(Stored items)
+--

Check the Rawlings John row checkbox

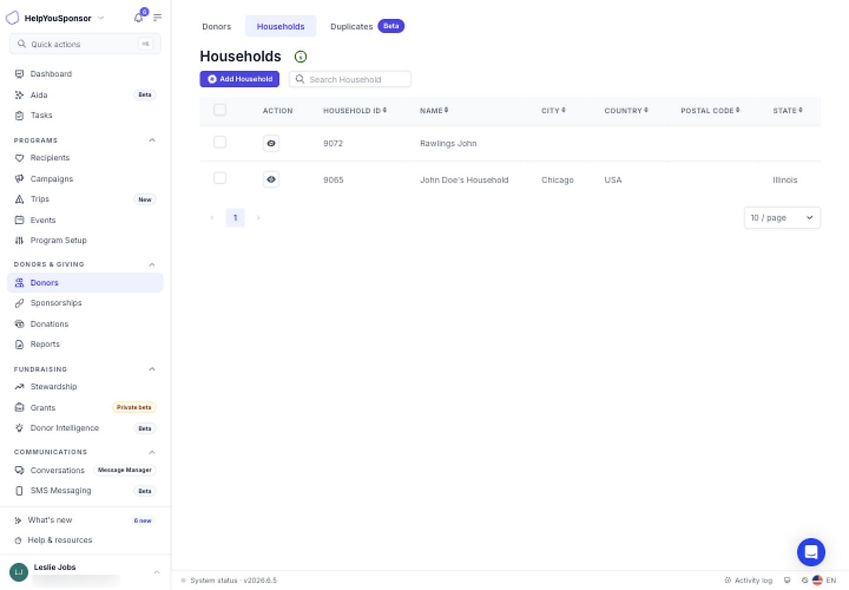[220, 142]
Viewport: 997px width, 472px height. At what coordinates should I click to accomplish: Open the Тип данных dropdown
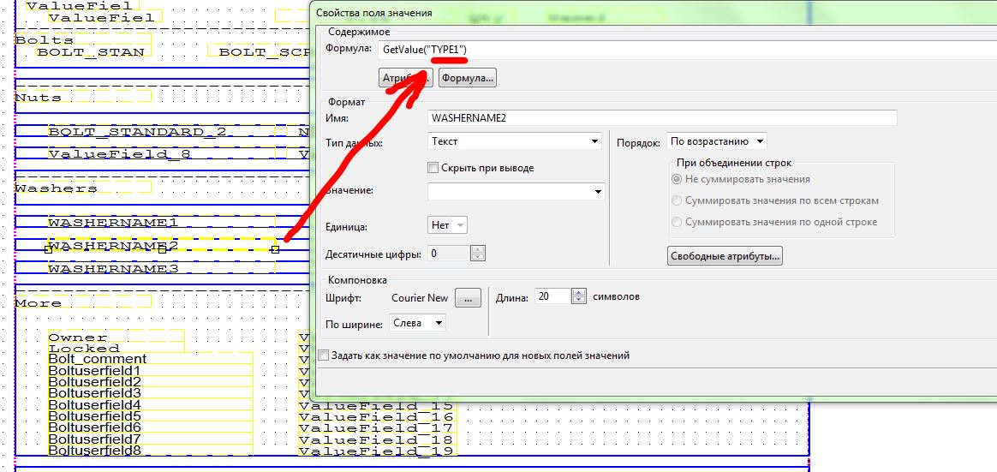coord(514,141)
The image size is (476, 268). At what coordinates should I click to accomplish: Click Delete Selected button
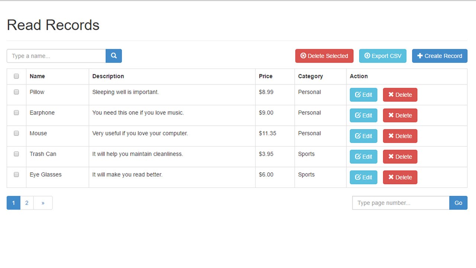(324, 56)
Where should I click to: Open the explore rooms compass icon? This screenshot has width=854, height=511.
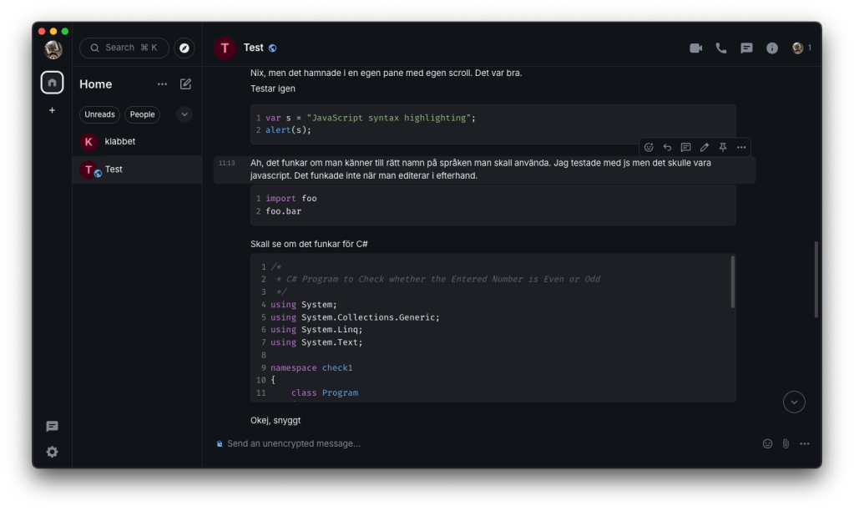tap(184, 48)
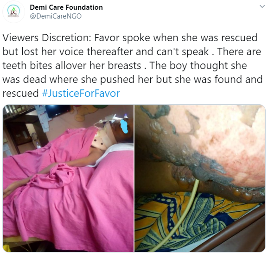View the second image of the tweet gallery
The width and height of the screenshot is (268, 253).
click(x=200, y=178)
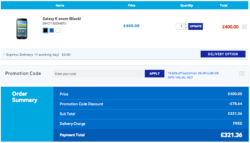
Task: Focus the Enter your code field
Action: (99, 73)
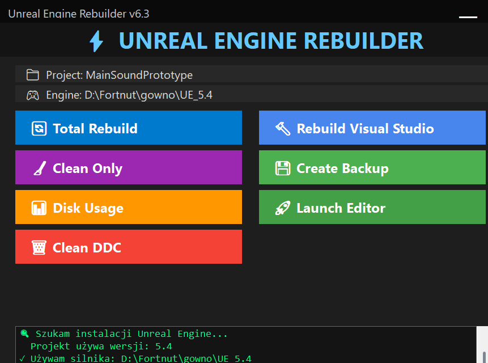Start a Total Rebuild
The image size is (488, 363).
point(128,128)
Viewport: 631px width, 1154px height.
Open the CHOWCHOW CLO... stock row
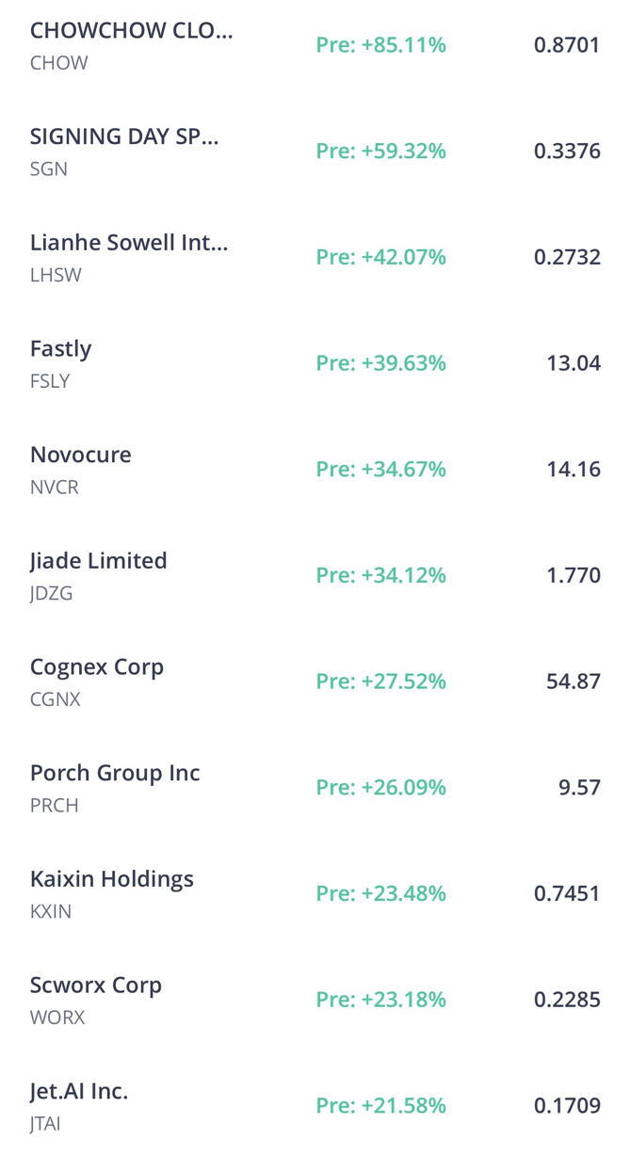(316, 45)
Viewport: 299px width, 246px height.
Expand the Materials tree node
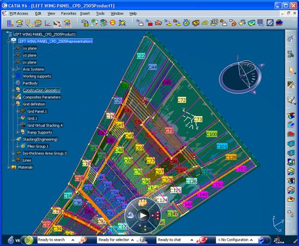click(8, 167)
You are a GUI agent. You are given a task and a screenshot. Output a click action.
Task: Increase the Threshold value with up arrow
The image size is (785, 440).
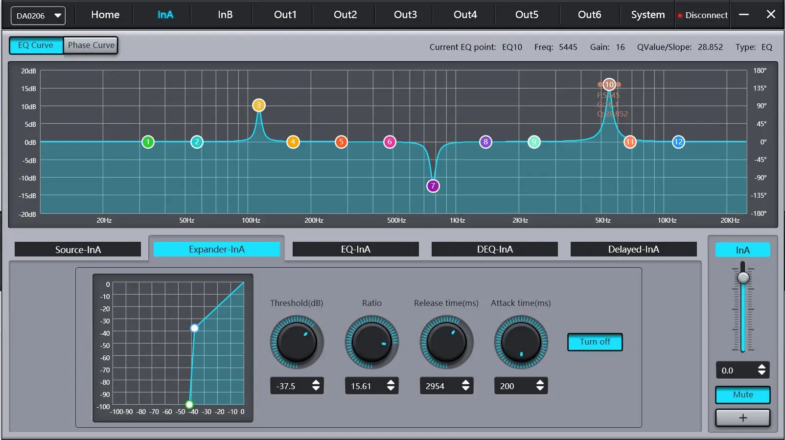[316, 382]
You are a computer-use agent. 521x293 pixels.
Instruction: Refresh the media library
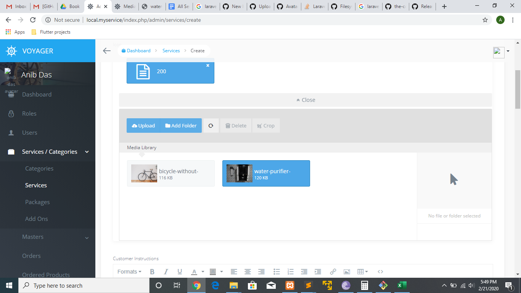(211, 126)
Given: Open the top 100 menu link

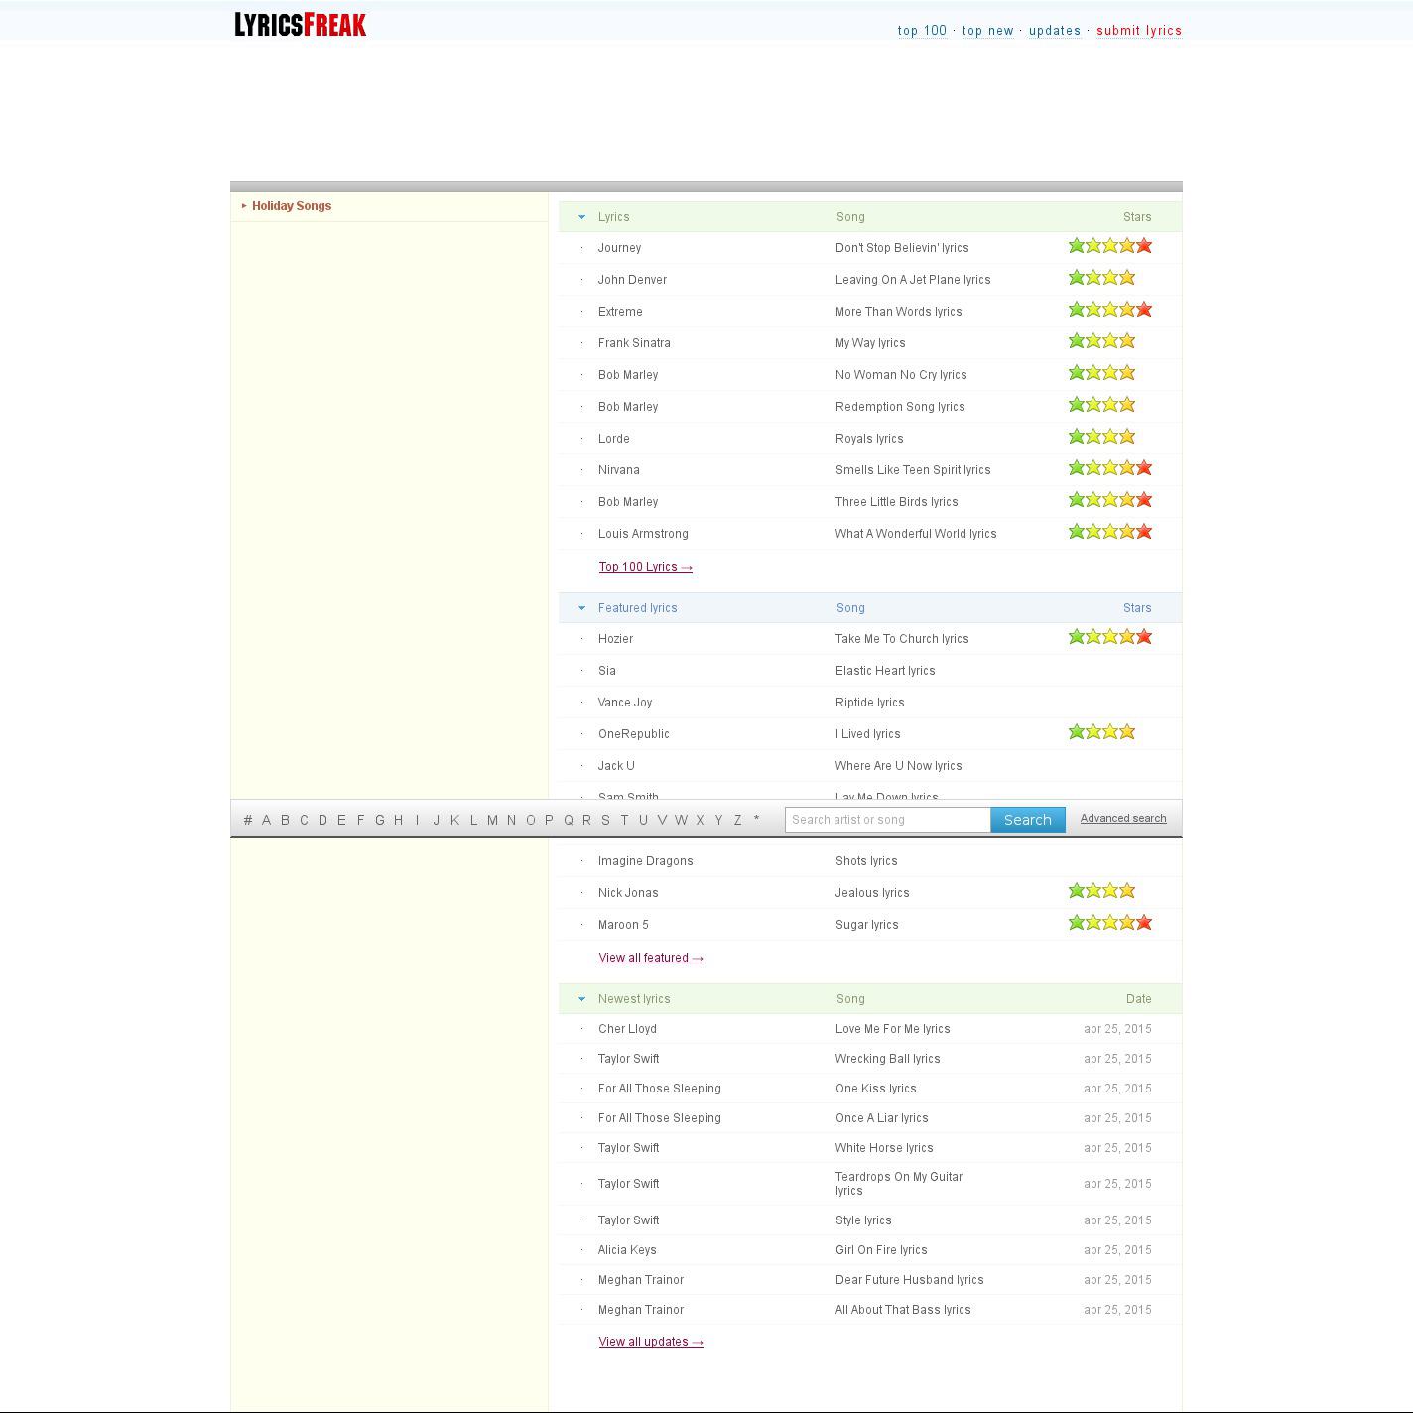Looking at the screenshot, I should point(922,31).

+--

_DIRECTIONS_
Restate, word for word, the entries above, dropping any picture.

_FINISHED TASK_
Check the Rawlings John row checkbox

[220, 142]
Viewport: 997px width, 472px height. At what coordinates should I click to accomplish: Open the Тип данных dropdown
coord(514,141)
The image size is (476, 268). At what coordinates should I click to accomplish: Click Delete Selected button
(324, 56)
Where should I click to: Open the explore rooms compass icon? This screenshot has width=854, height=511.
tap(184, 48)
View the second image of the tweet gallery
The width and height of the screenshot is (268, 253).
click(x=200, y=178)
Task: Focus the Enter your code field
Action: (99, 73)
Start a Total Rebuild
The image size is (488, 363).
point(128,128)
Viewport: 631px width, 1154px height.
Open the CHOWCHOW CLO... stock row
(316, 45)
Viewport: 299px width, 246px height.
Expand the Materials tree node
click(8, 167)
You are a GUI agent. You are given a task and a screenshot. Output a click action.
Task: Increase the Threshold value with up arrow
The image size is (785, 440).
[316, 382]
You are a computer-use agent. 521x293 pixels.
Instruction: Refresh the media library
(211, 126)
Given: Open the top 100 menu link

Looking at the screenshot, I should point(922,31).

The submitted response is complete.